伸手不打笑脸人,不管王夫人是怎样的性格,至少初次见面,印象还是不错的同,对自己也满热情,叶晨曦也尽可能地表现出温柔端庄的一面,说:“夫人客气了。”

王夫人又说:“叫什么夫人,没得见外。你是阿辉为数不多的朋友,也算是我的晚辈,就叫我伯母便是。”

叶晨曦有些不好意思,仍是她从善如流:“伯母!”

“哎,真乖。我也不与你见外,我也叫你的名字吧,你叫晨曦是吧?真是个好名字呢。”王夫人道,“我住在清音堂,平日里无事,就来清音堂找我。眼下时辰不早了,老太婆要去练功了,你们年轻人就自便吧。

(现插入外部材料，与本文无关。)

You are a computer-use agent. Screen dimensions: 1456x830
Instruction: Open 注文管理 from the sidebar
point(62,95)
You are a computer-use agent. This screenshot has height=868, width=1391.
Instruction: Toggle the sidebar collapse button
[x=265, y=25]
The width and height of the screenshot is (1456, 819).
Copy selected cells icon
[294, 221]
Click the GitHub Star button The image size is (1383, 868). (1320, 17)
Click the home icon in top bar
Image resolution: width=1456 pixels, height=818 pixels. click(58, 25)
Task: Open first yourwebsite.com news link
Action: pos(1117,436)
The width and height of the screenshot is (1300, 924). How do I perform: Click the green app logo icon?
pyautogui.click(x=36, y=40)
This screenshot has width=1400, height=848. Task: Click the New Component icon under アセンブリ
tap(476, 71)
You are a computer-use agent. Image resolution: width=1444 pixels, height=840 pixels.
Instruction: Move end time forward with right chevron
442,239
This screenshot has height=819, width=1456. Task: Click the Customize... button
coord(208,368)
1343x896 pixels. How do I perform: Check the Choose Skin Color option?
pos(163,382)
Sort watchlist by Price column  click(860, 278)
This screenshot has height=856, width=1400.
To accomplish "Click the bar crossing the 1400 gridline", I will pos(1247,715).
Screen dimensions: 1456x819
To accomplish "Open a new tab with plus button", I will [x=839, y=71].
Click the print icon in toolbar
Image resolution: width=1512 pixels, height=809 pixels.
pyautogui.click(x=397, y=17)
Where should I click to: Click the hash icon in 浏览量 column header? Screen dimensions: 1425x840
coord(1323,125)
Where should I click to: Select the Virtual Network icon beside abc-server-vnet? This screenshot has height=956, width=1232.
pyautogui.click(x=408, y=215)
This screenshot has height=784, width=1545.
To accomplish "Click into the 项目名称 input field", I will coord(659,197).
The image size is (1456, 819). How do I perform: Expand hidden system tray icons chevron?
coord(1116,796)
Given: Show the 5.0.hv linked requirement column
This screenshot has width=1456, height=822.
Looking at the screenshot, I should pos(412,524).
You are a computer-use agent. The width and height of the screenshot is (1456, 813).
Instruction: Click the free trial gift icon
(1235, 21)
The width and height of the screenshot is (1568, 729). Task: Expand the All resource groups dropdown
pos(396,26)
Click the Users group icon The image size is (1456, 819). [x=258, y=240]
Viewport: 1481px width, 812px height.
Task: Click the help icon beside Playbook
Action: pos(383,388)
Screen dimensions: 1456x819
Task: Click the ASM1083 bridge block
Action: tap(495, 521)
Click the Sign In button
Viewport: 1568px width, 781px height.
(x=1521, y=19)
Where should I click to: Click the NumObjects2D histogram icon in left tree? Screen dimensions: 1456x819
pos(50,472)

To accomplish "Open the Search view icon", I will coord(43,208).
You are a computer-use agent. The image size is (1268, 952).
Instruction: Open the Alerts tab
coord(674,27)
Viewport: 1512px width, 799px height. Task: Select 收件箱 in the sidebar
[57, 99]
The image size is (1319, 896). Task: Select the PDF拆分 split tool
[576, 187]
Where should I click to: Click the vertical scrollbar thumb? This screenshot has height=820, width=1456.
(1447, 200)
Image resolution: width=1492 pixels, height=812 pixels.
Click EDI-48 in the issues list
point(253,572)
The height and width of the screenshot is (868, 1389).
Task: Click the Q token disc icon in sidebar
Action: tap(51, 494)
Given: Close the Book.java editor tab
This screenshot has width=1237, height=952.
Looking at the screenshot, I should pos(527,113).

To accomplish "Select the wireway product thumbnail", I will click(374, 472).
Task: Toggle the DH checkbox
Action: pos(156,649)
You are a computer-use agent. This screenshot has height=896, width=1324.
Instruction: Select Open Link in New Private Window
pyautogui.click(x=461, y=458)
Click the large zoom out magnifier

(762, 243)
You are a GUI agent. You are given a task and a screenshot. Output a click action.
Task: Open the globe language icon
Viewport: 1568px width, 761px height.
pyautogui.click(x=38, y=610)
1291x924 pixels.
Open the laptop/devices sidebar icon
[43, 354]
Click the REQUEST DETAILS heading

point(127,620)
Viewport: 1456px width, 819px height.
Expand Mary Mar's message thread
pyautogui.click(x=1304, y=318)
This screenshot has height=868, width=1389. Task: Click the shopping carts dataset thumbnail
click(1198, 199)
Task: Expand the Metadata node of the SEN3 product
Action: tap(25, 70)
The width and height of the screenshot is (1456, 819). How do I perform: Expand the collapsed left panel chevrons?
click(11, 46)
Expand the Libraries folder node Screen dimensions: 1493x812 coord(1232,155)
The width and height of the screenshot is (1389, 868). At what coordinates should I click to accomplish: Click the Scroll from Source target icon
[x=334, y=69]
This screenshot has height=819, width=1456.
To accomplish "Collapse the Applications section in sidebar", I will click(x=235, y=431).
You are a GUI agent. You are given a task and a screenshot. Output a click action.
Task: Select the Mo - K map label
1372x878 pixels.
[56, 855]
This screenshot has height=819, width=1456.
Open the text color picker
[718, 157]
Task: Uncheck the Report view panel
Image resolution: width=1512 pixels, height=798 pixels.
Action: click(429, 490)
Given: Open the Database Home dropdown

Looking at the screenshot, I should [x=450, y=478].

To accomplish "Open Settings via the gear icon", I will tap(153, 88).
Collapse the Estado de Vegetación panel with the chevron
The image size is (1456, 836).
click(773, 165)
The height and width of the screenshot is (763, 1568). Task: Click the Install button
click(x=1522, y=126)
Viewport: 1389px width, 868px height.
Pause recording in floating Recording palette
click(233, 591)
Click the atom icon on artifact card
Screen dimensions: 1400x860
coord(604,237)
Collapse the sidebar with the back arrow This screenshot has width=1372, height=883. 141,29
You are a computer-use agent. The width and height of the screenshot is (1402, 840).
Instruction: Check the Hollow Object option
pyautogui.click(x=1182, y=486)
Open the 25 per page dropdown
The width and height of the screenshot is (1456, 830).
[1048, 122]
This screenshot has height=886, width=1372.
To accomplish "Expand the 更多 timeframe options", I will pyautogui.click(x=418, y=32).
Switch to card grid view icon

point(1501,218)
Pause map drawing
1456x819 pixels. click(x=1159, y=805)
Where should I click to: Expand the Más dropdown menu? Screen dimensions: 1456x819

”然后拉着王焕和纯新真人走了。

王焕也说了句:“小友尽管安心住下来,有什么事儿尽管吩咐阿辉便是。”

很快,所有人都消失了,只剩下仍然凛冽的寒风在空气中肆虐。

只剩下王应辉和叶晨曦二人时,叶晨曦又觉得气氛忽然凝滞,似乎有股尴尬的氛围索绕二人之间,甚至连对视他的勇气都没了。